# READING TEXT:

###

Sunday, October 21, 2007

Dad's Birthday

Today would have been my father's 85th birthday, but we lost him in 1982 to lung cancer. I always think of him every October 21st, though. I can't say we were terribly close, because Dad had a horrible temper. It made it difficult to get close to him. A recovering alcoholic, he had a temper that you might expect out of a "mean drunk."

This isn't to say I didn't love my father, because I did. He was a country-and-western musician, a guitar player, who wrote beautiful songs and who played onstage with the likes of the young Johnny Cash in his day. Because he had a family to feed, though, he gradually gave up his music, all except for the one guitar he had and that he would take out to play for us when he was in the mood. I miss that about my father. I guess I grew up with a love of musicians and of music because of him. My mother gave me a love of reading. I miss them both, but today is Dad's day. I hope he is having a good life somewhere in the universe.

###

[Stored dataset items]
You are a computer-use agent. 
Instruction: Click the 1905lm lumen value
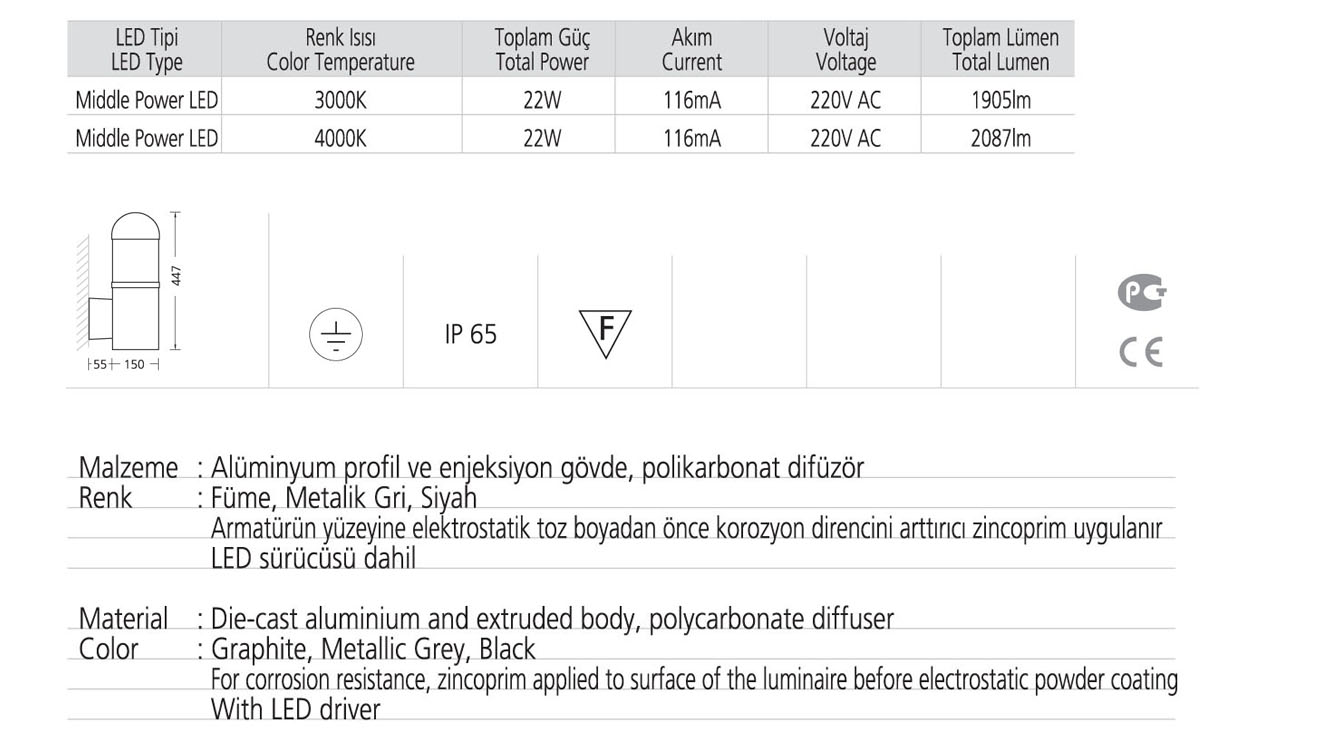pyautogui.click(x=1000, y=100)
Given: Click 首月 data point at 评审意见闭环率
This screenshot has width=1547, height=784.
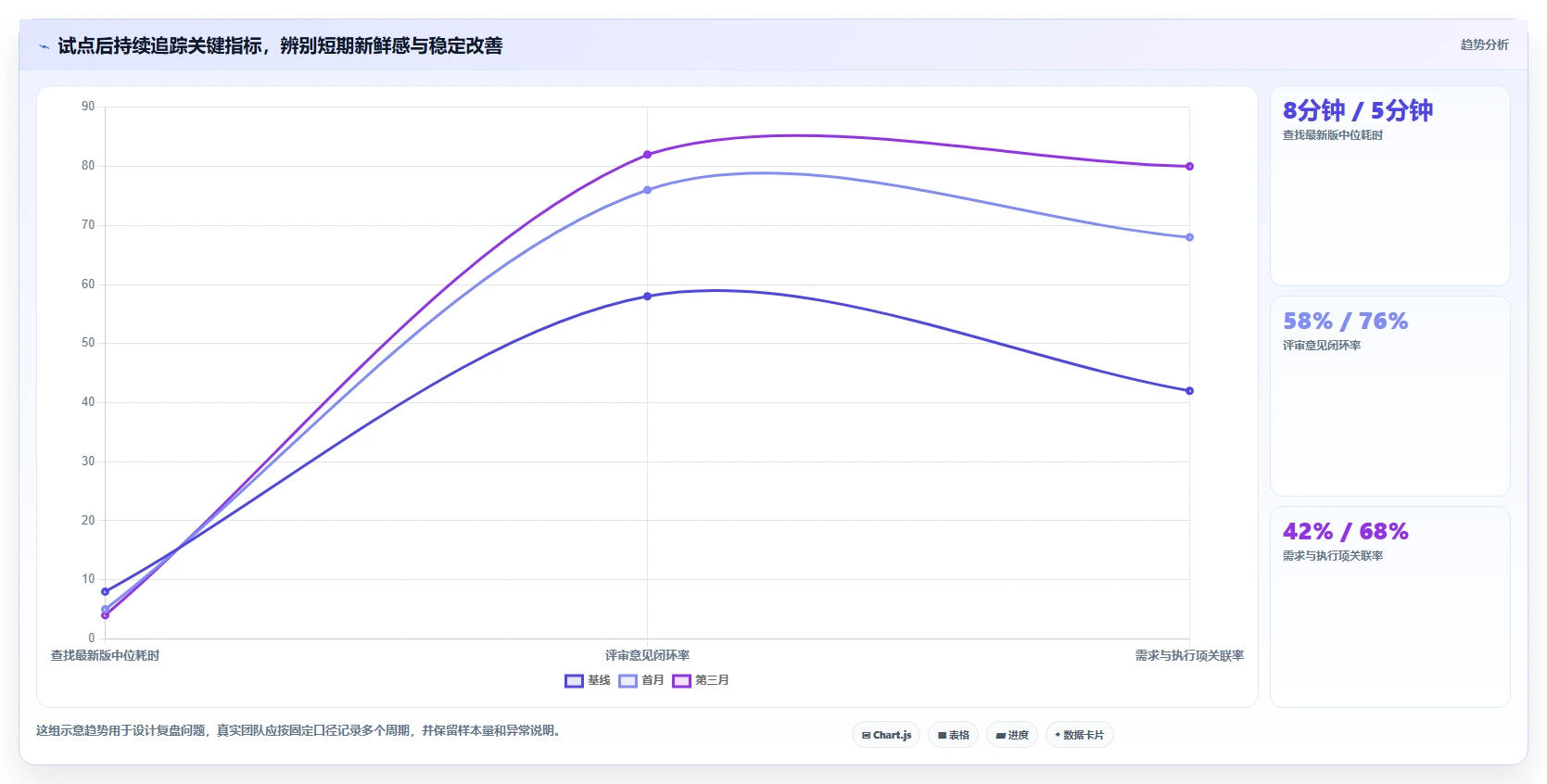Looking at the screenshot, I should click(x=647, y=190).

###

# ABOUT THIS EXERCISE:
Rewrite the birthday post from "This isn't to" through "in the universe.", inclusive, putting "banjo" wherever "guitar" appears.

# SOLUTION FOR THIS EXERCISE:
This isn't to say I didn't love my father, because I did. He was a country-and-western musician, a banjo player, who wrote beautiful songs and who played onstage with the likes of the young Johnny Cash in his day. Because he had a family to feed, though, he gradually gave up his music, all except for the one banjo he had and that he would take out to play for us when he was in the mood. I miss that about my father. I guess I grew up with a love of musicians and of music because of him. My mother gave me a love of reading. I miss them both, but today is Dad's day. I hope he is having a good life somewhere in the universe.